As stated above, I fully understand the positives. If you can get as many calls right as possible, your sport is better, certainly fairer. Considering the alternative, which New Orleans experienced, you're almost obligated to go for it.

But there's a trade-off with instant replay, one you don't hear much about. You want to know what it is, right? Sure, I'll get to it in a minute … just doodling here … thinking about things … nice weather outside, huh?

And THAT, folks, is exactly what I'm talking about – the sudden interruption to a game that … just … goes on … and on.

Replay reviews bring games to a halt. You're rolling along, feeling the drama build, and wham, everything stops, sometimes for minutes, as an unseen replay official studies multiple angles before rendering a judgment.

The cost of getting those calls right are repeated interruptions, some so long you forget what was going on in the game before time stopped.

Let's see, who was winning?

I guess most people can handle it. I'll be honest: There are times when it drives me nuts. My two cents, when you add a string of replay reviews to necessary stoppages for timeouts and injuries (the latter have increased over the years, according to studies), you aren't doing the NFL experience any favors.
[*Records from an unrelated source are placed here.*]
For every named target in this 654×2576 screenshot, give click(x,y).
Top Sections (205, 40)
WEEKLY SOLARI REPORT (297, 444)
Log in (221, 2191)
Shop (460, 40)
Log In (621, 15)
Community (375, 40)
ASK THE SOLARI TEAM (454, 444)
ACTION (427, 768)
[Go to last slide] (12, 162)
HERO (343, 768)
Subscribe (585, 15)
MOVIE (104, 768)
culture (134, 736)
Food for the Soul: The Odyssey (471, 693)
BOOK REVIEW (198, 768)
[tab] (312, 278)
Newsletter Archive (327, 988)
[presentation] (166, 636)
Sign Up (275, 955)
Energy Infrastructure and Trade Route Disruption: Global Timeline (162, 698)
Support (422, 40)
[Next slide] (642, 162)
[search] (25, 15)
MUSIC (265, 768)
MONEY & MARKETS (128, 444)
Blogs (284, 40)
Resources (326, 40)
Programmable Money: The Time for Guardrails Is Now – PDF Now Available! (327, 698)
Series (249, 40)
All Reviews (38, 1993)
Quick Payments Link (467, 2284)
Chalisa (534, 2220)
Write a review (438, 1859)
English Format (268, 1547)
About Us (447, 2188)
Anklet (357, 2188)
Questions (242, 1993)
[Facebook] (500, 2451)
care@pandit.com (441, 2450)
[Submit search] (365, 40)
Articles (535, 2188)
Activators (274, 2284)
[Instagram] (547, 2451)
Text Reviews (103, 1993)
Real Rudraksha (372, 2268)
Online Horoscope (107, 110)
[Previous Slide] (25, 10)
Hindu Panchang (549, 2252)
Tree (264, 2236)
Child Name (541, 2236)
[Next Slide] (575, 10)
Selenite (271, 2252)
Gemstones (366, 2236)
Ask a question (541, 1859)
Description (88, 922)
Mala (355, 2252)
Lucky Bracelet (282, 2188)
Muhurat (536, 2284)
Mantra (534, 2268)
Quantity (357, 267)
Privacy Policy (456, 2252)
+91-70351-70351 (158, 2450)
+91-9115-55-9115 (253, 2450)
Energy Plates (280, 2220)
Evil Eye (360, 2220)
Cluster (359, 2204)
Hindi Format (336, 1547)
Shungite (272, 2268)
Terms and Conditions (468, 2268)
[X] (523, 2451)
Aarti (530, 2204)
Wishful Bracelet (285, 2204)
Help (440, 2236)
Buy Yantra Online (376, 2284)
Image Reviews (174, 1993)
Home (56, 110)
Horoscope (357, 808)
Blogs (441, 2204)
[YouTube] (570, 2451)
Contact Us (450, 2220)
Though I'm surely in the vast minority on this, it turns out I'm not entirely alone. The dissenting vote in 31-1 came from the Cincinnati Bengals' Mike Brown, who has consistently voted against various replay adjustments for years, following the lead of his late father, Paul, one of the sport's great innovators and no fan of replay.

"The reason we are against it is that it interrupts the game. It changes the character of the game, in my mind," Mike Brown said this week. "I think it's in some ways sort of odd to see people all sitting there waiting for somebody in New York to tell them it is or it isn't. I'd rather just play the game."

I kind of agree. Just play the game. If that puts me in the get-off-my-lawn club, so be it. Sure, I love getting calls right. But bad calls have been part of sports for years, and we're still watching.

No, it isn't always fair. But what is? If anything, bad calls are a reminder that humans are involved, not bots and avatars. I don't think that's so terrible.

Of course, the owners didn't vote to give coaches more replay challenges; they just expanded the list of what could be reviewed. In theory, there won't be more delays, especially since coaches still can't challenge interference in the last two minutes of a half.

But there's no cap on booth reviews in those final two minutes, and regardless, the scrutiny on such calls will only increase. My fear is broadcasts will contain more "was that interference?" chatter than "what a great play!" chatter.

Oh, well. As I said, that's the world we live in.